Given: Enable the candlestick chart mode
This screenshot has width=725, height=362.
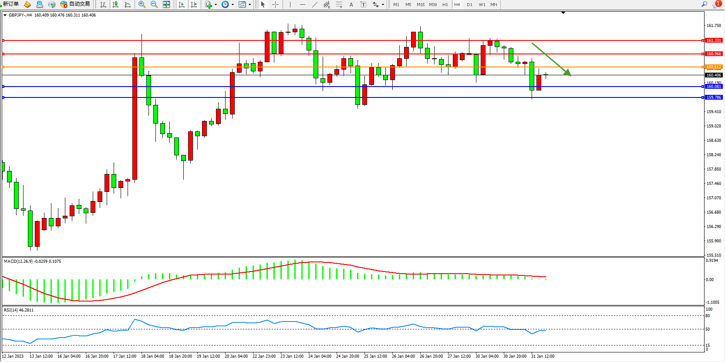Looking at the screenshot, I should pyautogui.click(x=115, y=4).
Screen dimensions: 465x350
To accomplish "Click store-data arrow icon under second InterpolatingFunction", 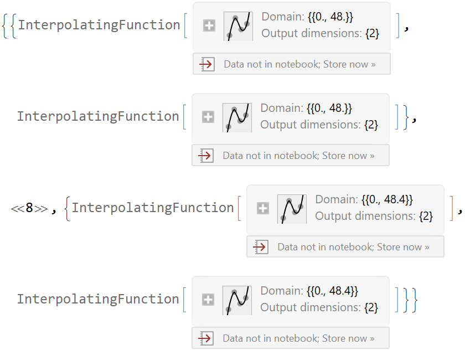I will point(205,156).
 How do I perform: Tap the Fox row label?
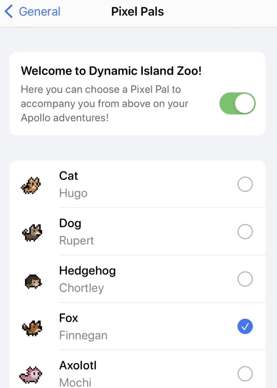click(x=68, y=318)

================

ЗАДАНИЕ: Преобразуй строки от начала и до строки с «Looking at the» включительно в CSV из двух столбцов «текст» и «ответ». На каждый текст с его ответом отведи одну запись, каждое значение помести в отдельное поле в кавычках, переносы строк замени пробелами, а изображения в результат не включай.

ОТВЕТ:
текст,ответ
"Given: Enable the candlestick chart mode This screenshot has width=725, height=362.","Looking at the screenshot, I should pyautogui.click(x=115, y=4)."